The Colorado divorce decree ordered JM to submit to monthly drug testing and provide the results to CM. If he failed a test or did not submit the results to CM, hs would relinquish visitation until he provided the results of a clean test. He was also ordered to pay monthly child support.

In December 2012, CM and RH petitioned to terminate JM’s parental rights and allow RH to adopt the children. They allege he is unfit to parent for numerous reasons, including his continued drug and alcohol abuse, failure to pass court-ordered drug tests, failure to pay child support between March 2010-April 2012, and failure to maintain a relationship with the children for several years.

The parties attended mediation in May 2013 and agreed upon an Interim Parenting Plan, which was approved and ordered by the district court. It was intended to promote JM’s reunification with his children and allow for visitation under certain conditions. It required JM to undergo drug testing at the beginning of every month and allow the testing facility to send the results to CM. It provided that failure to submit two tests would result in immediate termination of the interim plan.
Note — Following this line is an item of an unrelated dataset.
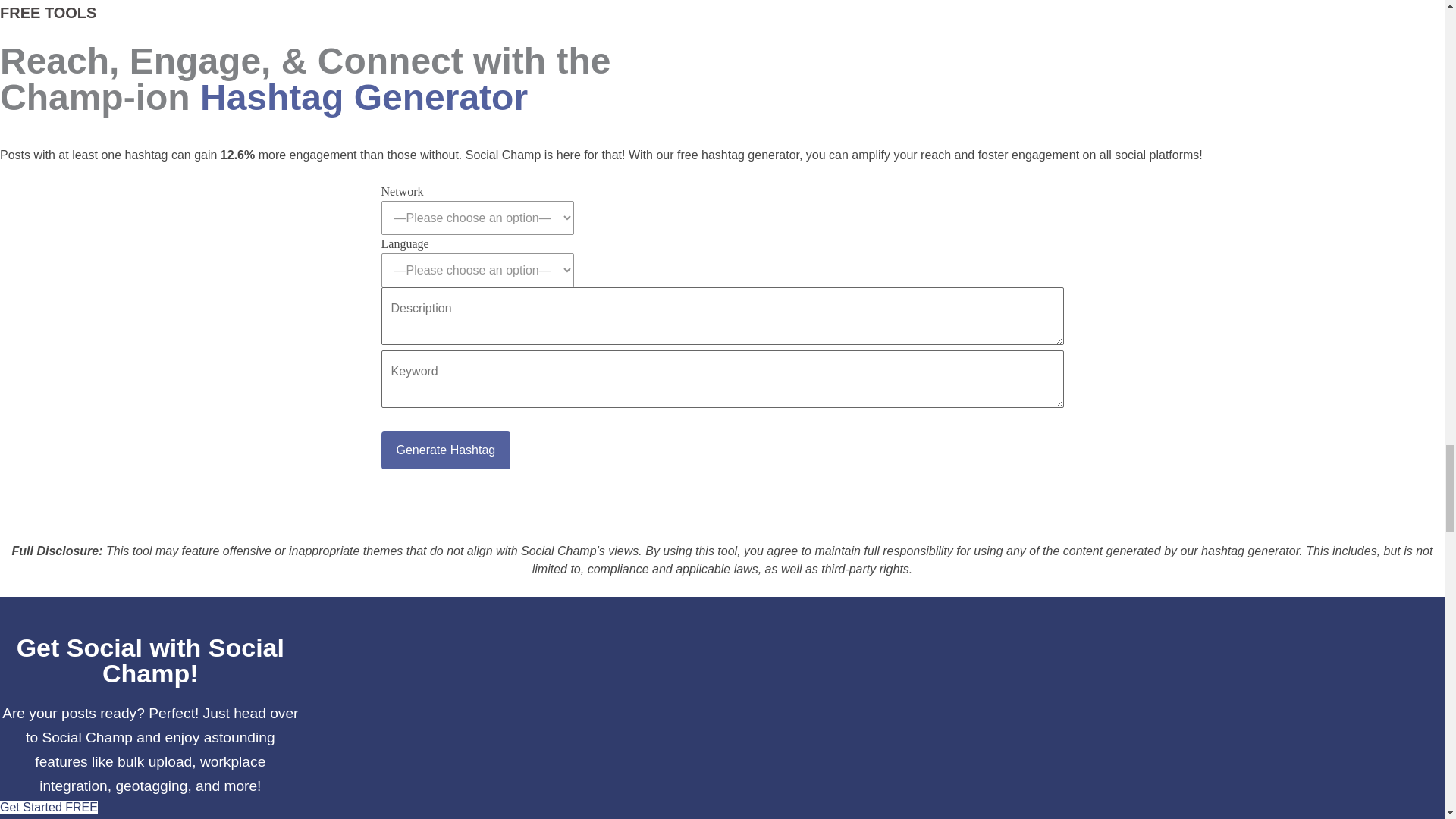
Generate Hashtag (445, 450)
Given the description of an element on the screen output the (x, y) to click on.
In January 2014, CM and RH moved to enforce the interim plan and allow termination of JM’s parental rights. JM’s counsel withdrew because of illness in April 2014, and JM filed a pro se response and requested a hearing.

Procedural Posture & Holding: The district court held a termination hearing in July 2014, at which JM appeared pro se. The district court issued findings and conclusions in September 2014, ordering the termination of JM’s parental rights. The adoption of the children by RH became final in October 2014. JM appeals, and the Supreme Court affirms.

Reasoning: (1) The district court set forth eight reasons in support of its decision to terminate JM’s parental rights. The district court’s findings regarding JM’s drug and alcohol use and its conclusion that exposing the children to his behavior would be detrimental to them are supported by the record. Its determination of unfitness is supported by substantial evidence. The Court finds no abuse of discretion.

(2) J.M. was represented by counsel during much of these proceedings. Upon counsel’s withdrawal, Petitioners’ counsel notified J.M. under Rule 10(b) of the UDC Rules that he was entitled to new counsel or to represent himself. At the hearing, the district court asked J.M. if he was appearing pro se, and he replied, “Correct, Your Honor.” JM never requested counsel not implied he could not afford counsel. The district court did not err in conducting the proceedings in the absence of counsel for JM.